Она с содроганием отшатнулась, как будто я предлагал ей взять в руки что-то ядовитое, но потом все же взяла.
– Это никак не похоже на любовное письмо. И это первое, что она написала за столько лет.
Поппея не знала, не могла знать о том, что мы недавно виделись с Акте, пусть даже и случайно.
– Она никогда бы не стала вот так просто это мне пересылать, – сказал я и рывком отобрал у Поппеи письмо Акте. – Теперь довольна?
Поппея неохотно кивнула:
– Да, пожалуй, с ее стороны это хороший жест. Но почему Сенецио решил, что она в курсе твоих дел? Почему твои приятели вообразили, будто ты все еще с ней видишься? Не на пустом же месте?

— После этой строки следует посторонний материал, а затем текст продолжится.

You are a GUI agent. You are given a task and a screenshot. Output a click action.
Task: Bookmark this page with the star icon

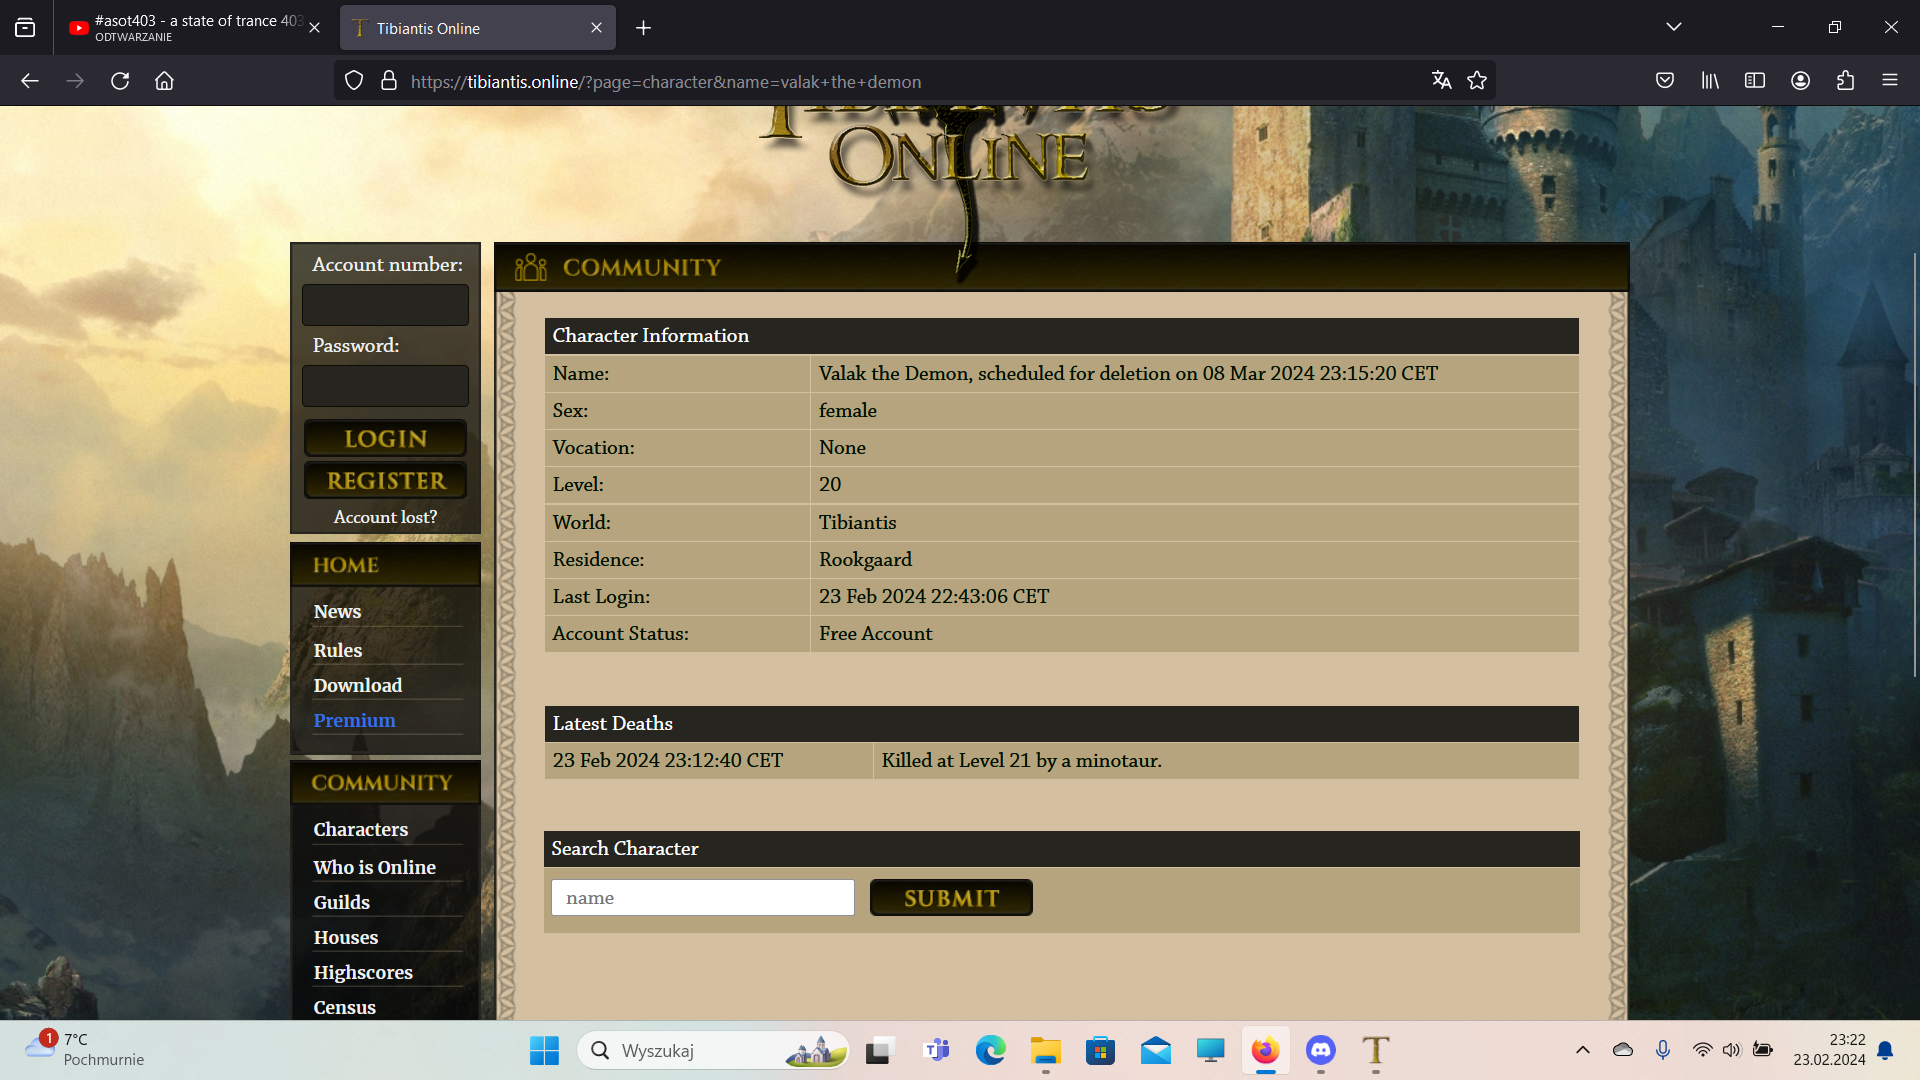coord(1477,81)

– Ну, они просто любители выдавать желаемое за действительное, – ответил я. – До тебя им не дотянуться, вот и выискивают хоть кого-то, кто, как они надеются, имеет ко мне доступ. Они вполне могли попытаться выйти и на других, будь то мужчины или женщины. – Тут я, правда, начал злиться и, глянув на Поппею, сказал: – Тебе следовало бы поблагодарить Акте: она, в отличие от всех моих бывших, этим письмом доказала, что остается моим преданным другом.
– И сколько еще твоих бывших здесь снуют?
– Ты же понимаешь, что это фигура речи, – сказал я. – У меня нет бывших.
Бывшие – мои партнеры, с кем я предавался плотским утехам в Байи, на вилле Пизона, на пирах, которые закатывал Петроний… Или проститутки в заведении Воракс. Но все это не в счет. Я даже не помнил их имен. А память на имена у меня была очень даже хорошая.
– Что-то плохо верится, – протянула Поппея.
– Хочешь верь, хочешь нет, но это правда. – Я посмотрел ей в глаза. – А как насчет тебя? Ты ведь, прежде чем выйти за меня, дважды успела развестись? Изменяла Отону, своему второму мужу, с его другом… то есть со мной?
И Отон произнес эти слова. Или, возможно, они были своего рода проклятьем?
«Зачем тебе это? Так хочешь стать императрицей? Жаждешь власти? Ты ведь его не любишь. Ты вообще никого не любишь. Я готов с этим смириться. Смирится ли он?»
– Ты по своей воле пошел на это, – сказала Поппея. – Тебя никто не принуждал. Я не прелюбодействовала сама с собой.
– Да, мы с тобой всегда и во всем были заодно, и никто нас к этому не принуждал, – согласился я.
Много чего было… И я не забыл об Октавии – на что ее обрекла Поппея, – а я это принял.
Я забрал письмо у Поппеи и положил его на стол.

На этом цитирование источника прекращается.